**Directions:** Return the lines below that contain "toolbar".

(Data for the task)

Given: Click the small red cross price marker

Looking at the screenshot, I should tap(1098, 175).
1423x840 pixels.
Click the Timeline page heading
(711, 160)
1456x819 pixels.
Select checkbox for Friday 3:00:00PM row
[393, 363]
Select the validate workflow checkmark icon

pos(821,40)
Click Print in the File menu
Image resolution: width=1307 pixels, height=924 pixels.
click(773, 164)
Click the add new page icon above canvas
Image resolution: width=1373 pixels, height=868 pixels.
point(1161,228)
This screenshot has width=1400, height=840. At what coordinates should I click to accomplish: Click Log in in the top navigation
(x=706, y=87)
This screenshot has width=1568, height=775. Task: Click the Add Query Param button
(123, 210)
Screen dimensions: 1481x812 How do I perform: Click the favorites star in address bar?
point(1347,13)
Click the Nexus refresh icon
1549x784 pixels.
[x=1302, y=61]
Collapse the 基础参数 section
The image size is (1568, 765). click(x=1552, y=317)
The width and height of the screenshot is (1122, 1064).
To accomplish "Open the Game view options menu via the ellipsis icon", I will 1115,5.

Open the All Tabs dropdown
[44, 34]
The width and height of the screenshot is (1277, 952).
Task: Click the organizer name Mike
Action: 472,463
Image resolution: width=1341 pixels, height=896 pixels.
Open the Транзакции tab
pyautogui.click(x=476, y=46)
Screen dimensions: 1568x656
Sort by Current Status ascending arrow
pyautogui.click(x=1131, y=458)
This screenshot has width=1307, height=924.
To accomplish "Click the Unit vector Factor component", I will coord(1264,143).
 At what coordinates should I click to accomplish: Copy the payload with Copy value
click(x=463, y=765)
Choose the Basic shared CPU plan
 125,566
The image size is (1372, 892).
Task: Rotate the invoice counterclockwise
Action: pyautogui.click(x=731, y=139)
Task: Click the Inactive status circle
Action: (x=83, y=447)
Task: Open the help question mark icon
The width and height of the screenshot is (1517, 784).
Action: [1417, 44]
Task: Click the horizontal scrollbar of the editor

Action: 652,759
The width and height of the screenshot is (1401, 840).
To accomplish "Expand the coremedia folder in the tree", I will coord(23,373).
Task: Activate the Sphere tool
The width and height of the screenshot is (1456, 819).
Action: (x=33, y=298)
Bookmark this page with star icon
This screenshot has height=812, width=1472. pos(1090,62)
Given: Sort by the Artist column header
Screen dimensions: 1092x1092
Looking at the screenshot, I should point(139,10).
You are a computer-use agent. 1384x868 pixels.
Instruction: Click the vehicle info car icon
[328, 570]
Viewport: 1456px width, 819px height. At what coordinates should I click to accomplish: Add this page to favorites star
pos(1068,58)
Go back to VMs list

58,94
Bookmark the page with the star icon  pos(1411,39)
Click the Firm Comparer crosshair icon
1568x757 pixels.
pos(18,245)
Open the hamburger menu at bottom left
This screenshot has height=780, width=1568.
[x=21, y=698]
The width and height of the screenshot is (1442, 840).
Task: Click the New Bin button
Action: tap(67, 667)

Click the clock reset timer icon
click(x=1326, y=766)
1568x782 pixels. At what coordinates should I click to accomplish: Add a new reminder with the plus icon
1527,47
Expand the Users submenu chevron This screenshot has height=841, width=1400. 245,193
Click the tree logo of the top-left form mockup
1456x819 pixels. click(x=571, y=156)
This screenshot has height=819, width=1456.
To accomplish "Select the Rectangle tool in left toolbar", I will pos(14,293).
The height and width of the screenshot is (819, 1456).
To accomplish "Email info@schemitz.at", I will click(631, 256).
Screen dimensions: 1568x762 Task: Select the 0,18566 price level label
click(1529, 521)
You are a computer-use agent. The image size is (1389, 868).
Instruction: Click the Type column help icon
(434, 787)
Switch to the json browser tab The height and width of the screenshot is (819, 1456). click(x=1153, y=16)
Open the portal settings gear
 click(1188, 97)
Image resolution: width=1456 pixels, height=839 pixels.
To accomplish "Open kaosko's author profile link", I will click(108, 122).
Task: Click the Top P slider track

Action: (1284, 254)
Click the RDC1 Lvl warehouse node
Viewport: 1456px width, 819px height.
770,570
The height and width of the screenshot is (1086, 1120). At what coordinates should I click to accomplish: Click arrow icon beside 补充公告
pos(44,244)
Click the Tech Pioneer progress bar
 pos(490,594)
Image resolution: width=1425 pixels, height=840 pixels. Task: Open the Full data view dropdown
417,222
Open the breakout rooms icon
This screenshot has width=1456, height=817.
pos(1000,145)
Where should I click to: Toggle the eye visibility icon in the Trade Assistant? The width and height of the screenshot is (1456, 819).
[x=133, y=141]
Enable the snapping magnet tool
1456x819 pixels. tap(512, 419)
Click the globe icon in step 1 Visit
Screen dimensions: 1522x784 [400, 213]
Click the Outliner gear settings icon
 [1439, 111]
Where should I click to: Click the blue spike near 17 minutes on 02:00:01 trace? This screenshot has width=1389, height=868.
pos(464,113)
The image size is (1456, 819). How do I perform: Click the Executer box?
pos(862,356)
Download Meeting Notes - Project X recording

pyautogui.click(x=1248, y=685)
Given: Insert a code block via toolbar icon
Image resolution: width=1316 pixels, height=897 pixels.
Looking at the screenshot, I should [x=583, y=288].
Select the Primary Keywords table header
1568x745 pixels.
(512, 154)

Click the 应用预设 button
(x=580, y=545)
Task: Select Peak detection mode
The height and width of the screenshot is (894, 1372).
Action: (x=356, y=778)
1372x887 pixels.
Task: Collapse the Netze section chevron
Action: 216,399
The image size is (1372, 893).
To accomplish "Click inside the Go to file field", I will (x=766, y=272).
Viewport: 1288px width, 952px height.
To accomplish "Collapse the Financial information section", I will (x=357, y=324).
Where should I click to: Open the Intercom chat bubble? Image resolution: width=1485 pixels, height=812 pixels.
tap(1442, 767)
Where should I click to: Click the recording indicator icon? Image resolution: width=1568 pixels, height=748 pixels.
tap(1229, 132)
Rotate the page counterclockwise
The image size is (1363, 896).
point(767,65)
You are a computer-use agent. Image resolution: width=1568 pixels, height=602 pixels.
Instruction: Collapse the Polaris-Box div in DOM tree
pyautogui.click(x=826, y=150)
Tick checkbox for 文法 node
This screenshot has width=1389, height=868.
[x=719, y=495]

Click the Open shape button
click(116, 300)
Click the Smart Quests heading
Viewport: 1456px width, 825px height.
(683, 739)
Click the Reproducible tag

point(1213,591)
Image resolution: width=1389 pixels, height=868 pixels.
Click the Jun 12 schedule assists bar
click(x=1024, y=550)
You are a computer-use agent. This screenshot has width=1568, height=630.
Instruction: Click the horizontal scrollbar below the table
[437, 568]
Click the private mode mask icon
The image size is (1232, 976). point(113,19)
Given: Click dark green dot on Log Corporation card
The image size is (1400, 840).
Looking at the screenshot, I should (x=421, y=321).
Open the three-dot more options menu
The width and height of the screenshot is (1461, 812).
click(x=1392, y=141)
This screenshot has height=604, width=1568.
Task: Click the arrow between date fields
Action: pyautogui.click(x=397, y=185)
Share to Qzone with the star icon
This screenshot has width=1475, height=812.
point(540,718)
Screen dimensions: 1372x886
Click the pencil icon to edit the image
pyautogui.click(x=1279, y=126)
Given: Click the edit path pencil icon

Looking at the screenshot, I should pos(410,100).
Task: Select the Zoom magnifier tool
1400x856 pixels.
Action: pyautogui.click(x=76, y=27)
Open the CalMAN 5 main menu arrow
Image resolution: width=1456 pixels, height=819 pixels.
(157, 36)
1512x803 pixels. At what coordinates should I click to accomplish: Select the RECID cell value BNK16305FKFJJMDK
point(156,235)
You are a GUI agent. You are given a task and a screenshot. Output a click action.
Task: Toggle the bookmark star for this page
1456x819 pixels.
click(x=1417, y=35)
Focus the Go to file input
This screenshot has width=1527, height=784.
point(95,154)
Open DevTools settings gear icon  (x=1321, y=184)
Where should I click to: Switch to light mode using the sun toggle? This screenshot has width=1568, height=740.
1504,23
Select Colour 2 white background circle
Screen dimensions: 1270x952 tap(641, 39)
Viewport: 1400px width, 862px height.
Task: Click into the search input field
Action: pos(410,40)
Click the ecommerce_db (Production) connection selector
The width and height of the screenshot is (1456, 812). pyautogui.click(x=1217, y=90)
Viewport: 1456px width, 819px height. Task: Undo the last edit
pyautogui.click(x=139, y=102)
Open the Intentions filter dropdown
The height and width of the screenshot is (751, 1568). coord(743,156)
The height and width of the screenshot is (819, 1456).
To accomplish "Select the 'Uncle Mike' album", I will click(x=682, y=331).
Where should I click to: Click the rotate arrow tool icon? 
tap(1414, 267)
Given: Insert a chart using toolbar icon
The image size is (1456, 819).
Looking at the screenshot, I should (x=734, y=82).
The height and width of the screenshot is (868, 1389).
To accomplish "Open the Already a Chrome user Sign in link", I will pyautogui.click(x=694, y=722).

(End Data for the task)

**Written solution:**
To accomplish "Select the Rectangle tool in left toolbar", I will pos(14,293).
Given: Insert a code block via toolbar icon
Given: Insert a chart using toolbar icon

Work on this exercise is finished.